Dataset records:
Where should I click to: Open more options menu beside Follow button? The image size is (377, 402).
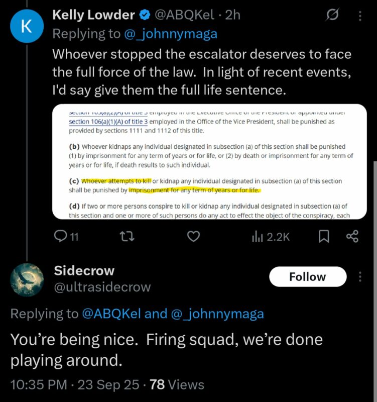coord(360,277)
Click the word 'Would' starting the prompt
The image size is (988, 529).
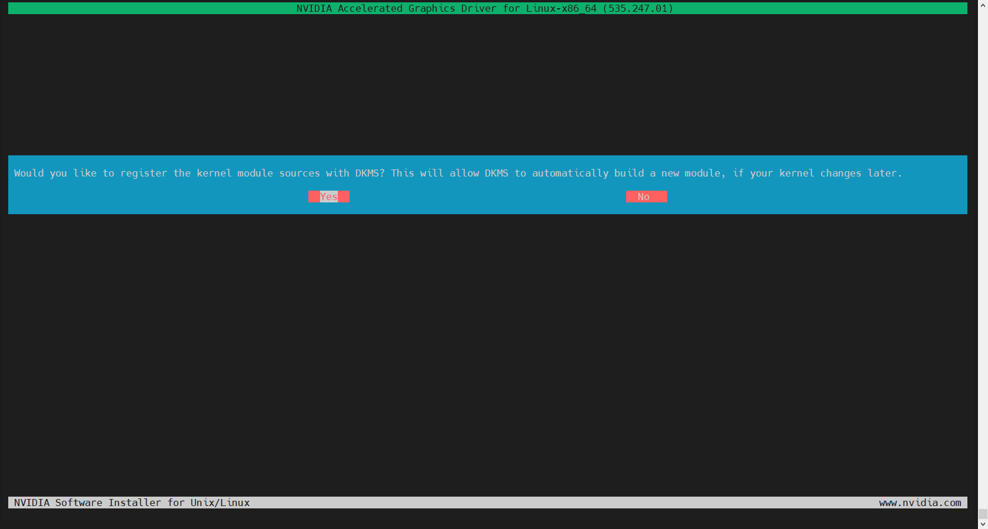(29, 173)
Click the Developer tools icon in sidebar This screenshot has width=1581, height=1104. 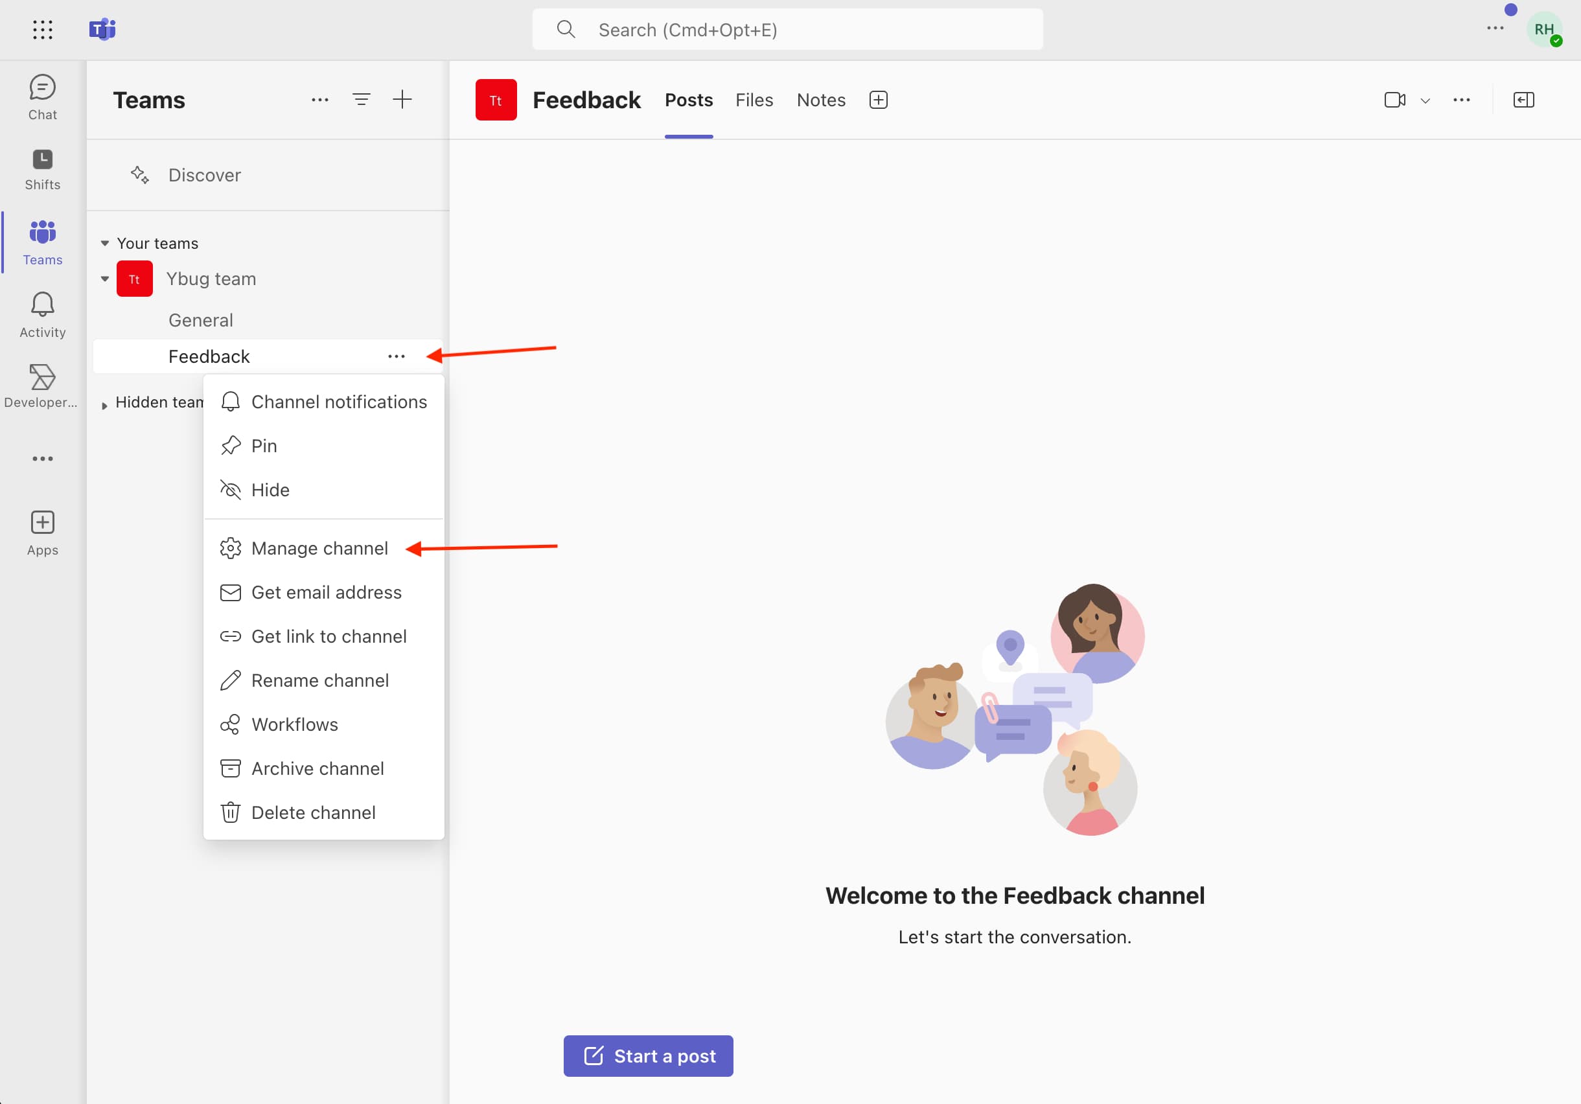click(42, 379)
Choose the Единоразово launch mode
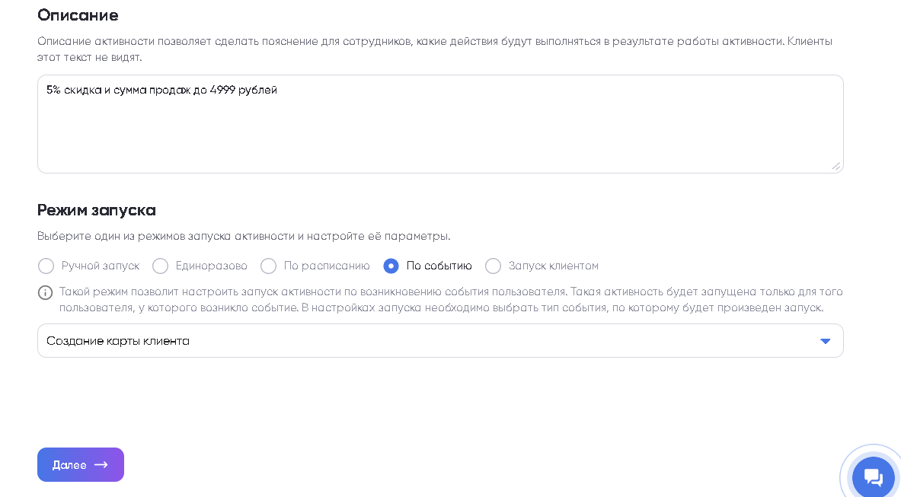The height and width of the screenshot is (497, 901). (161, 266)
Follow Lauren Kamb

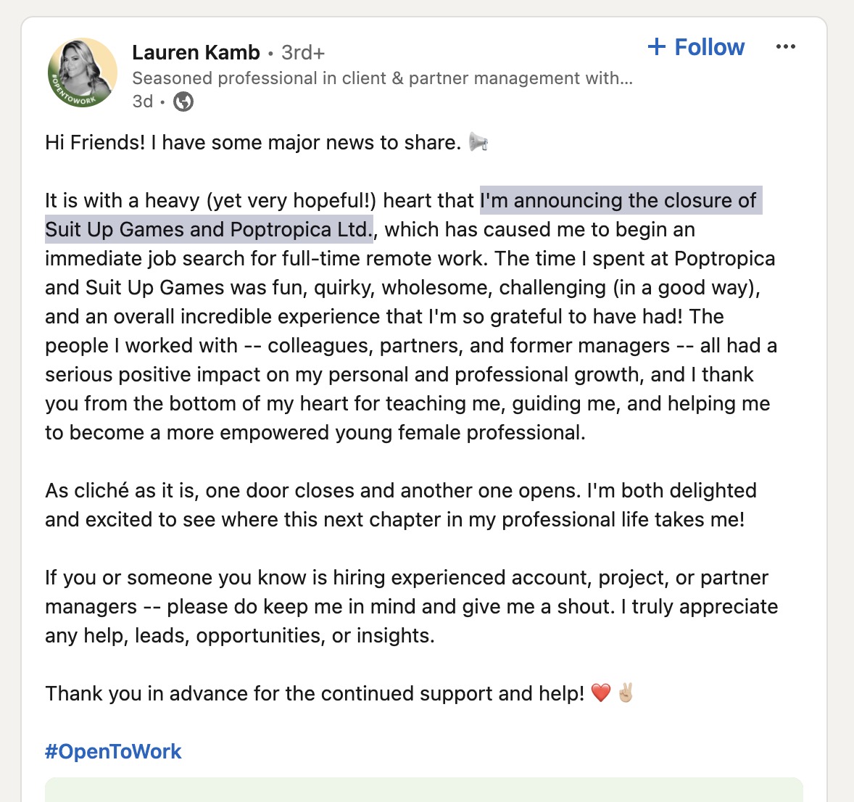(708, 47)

* * *

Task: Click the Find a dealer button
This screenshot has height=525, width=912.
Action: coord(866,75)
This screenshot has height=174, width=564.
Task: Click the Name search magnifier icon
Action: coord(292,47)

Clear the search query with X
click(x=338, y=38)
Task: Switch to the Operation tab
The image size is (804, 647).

> Your task:
From the data above, return every line from the line that has "This screenshot has height=525, width=912." up to and including the line that has "The image size is (804, 647).", exactly.

> Answer box:
This screenshot has height=525, width=912.
Action: coord(866,75)
This screenshot has height=174, width=564.
Task: Click the Name search magnifier icon
Action: coord(292,47)

Clear the search query with X
click(x=338, y=38)
Task: Switch to the Operation tab
The image size is (804, 647).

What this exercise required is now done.